[Items listed in a dataset]

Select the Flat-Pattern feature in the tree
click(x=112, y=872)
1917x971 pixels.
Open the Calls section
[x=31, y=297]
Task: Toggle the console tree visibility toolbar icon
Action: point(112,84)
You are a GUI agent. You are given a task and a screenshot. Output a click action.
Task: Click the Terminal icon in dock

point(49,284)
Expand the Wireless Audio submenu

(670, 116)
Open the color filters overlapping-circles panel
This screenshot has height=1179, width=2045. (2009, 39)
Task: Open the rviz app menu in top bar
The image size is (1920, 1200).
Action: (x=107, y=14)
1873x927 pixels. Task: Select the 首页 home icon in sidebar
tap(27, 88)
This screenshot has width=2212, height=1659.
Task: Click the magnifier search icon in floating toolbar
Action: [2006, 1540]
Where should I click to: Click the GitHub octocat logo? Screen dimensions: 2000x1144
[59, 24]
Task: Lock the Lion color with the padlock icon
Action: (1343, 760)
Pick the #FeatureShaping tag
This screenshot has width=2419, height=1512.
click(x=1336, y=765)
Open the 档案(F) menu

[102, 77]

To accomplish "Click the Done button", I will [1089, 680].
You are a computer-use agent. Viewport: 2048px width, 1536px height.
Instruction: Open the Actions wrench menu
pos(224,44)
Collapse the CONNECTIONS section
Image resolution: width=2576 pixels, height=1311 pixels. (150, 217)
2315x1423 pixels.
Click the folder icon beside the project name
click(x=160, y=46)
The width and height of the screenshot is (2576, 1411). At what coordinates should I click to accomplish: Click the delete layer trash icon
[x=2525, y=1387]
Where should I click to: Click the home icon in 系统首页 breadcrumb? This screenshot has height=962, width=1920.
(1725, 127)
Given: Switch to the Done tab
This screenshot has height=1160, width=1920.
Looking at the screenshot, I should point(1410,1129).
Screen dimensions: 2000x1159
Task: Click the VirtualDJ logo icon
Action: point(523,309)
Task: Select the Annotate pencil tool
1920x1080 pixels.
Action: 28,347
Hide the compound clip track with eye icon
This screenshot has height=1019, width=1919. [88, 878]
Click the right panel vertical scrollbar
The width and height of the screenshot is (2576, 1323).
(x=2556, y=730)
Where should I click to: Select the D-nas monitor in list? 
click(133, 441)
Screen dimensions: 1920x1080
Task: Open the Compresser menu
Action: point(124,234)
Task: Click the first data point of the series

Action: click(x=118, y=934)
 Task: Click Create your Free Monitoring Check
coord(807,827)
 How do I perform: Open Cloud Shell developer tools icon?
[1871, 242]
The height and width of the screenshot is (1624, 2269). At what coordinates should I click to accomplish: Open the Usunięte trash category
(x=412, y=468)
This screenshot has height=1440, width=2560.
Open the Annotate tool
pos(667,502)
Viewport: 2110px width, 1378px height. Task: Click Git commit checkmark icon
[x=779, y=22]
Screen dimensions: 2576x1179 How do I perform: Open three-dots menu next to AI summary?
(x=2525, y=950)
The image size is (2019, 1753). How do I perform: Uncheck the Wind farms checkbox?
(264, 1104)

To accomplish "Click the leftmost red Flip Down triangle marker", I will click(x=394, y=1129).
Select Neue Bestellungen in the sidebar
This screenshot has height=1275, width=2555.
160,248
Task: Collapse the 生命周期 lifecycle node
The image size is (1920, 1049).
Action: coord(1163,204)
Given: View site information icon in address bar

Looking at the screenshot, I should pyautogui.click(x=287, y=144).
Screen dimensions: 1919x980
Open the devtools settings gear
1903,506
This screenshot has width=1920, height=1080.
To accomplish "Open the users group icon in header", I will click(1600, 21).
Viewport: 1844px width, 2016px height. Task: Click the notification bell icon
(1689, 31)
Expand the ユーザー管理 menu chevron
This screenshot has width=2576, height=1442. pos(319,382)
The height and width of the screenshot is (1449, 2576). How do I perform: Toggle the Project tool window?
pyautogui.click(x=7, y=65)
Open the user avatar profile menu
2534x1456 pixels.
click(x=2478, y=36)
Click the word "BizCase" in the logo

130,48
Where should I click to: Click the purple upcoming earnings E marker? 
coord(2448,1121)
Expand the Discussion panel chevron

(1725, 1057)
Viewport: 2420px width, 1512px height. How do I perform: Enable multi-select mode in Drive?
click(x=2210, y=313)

What to do ::
Transcribe each of the records verbatim.

Task response ::
Select the Flat-Pattern feature in the tree
click(x=112, y=872)
1917x971 pixels.
Open the Calls section
[x=31, y=297]
Task: Toggle the console tree visibility toolbar icon
Action: point(112,84)
You are a GUI agent. You are given a task and a screenshot. Output a click action.
Task: Click the Terminal icon in dock

point(49,284)
Expand the Wireless Audio submenu

(670, 116)
Open the color filters overlapping-circles panel
This screenshot has height=1179, width=2045. (2009, 39)
Task: Open the rviz app menu in top bar
The image size is (1920, 1200).
Action: (x=107, y=14)
1873x927 pixels. Task: Select the 首页 home icon in sidebar
tap(27, 88)
This screenshot has width=2212, height=1659.
Task: Click the magnifier search icon in floating toolbar
Action: [2006, 1540]
Where should I click to: Click the GitHub octocat logo? Screen dimensions: 2000x1144
[59, 24]
Task: Lock the Lion color with the padlock icon
Action: (1343, 760)
Pick the #FeatureShaping tag
This screenshot has width=2419, height=1512.
click(x=1336, y=765)
Open the 档案(F) menu

[102, 77]

To accomplish "Click the Done button", I will [1089, 680].
You are a computer-use agent. Viewport: 2048px width, 1536px height.
Instruction: Open the Actions wrench menu
pos(224,44)
Collapse the CONNECTIONS section
Image resolution: width=2576 pixels, height=1311 pixels. (150, 217)
2315x1423 pixels.
Click the folder icon beside the project name
click(x=160, y=46)
The width and height of the screenshot is (2576, 1411). At what coordinates should I click to accomplish: Click the delete layer trash icon
[x=2525, y=1387]
Where should I click to: Click the home icon in 系统首页 breadcrumb? This screenshot has height=962, width=1920.
(1725, 127)
Given: Switch to the Done tab
This screenshot has height=1160, width=1920.
Looking at the screenshot, I should point(1410,1129).
Screen dimensions: 2000x1159
Task: Click the VirtualDJ logo icon
Action: point(523,309)
Task: Select the Annotate pencil tool
1920x1080 pixels.
Action: 28,347
Hide the compound clip track with eye icon
This screenshot has height=1019, width=1919. [88, 878]
Click the right panel vertical scrollbar
The width and height of the screenshot is (2576, 1323).
(x=2556, y=730)
Where should I click to: Select the D-nas monitor in list? 
click(133, 441)
Screen dimensions: 1920x1080
Task: Open the Compresser menu
Action: point(124,234)
Task: Click the first data point of the series

Action: click(x=118, y=934)
 Task: Click Create your Free Monitoring Check
coord(807,827)
 How do I perform: Open Cloud Shell developer tools icon?
[1871, 242]
The height and width of the screenshot is (1624, 2269). At what coordinates should I click to accomplish: Open the Usunięte trash category
(x=412, y=468)
This screenshot has height=1440, width=2560.
Open the Annotate tool
pos(667,502)
Viewport: 2110px width, 1378px height. Task: Click Git commit checkmark icon
[x=779, y=22]
Screen dimensions: 2576x1179 How do I perform: Open three-dots menu next to AI summary?
(x=2525, y=950)
The image size is (2019, 1753). How do I perform: Uncheck the Wind farms checkbox?
(264, 1104)

To accomplish "Click the leftmost red Flip Down triangle marker", I will click(x=394, y=1129).
Select Neue Bestellungen in the sidebar
This screenshot has height=1275, width=2555.
160,248
Task: Collapse the 生命周期 lifecycle node
The image size is (1920, 1049).
Action: coord(1163,204)
Given: View site information icon in address bar

Looking at the screenshot, I should pyautogui.click(x=287, y=144).
Screen dimensions: 1919x980
Open the devtools settings gear
1903,506
This screenshot has width=1920, height=1080.
To accomplish "Open the users group icon in header", I will click(1600, 21).
Viewport: 1844px width, 2016px height. Task: Click the notification bell icon
(1689, 31)
Expand the ユーザー管理 menu chevron
This screenshot has width=2576, height=1442. pos(319,382)
The height and width of the screenshot is (1449, 2576). How do I perform: Toggle the Project tool window?
pyautogui.click(x=7, y=65)
Open the user avatar profile menu
2534x1456 pixels.
click(x=2478, y=36)
Click the word "BizCase" in the logo

130,48
Where should I click to: Click the purple upcoming earnings E marker? 
coord(2448,1121)
Expand the Discussion panel chevron

(1725, 1057)
Viewport: 2420px width, 1512px height. How do I perform: Enable multi-select mode in Drive?
click(x=2210, y=313)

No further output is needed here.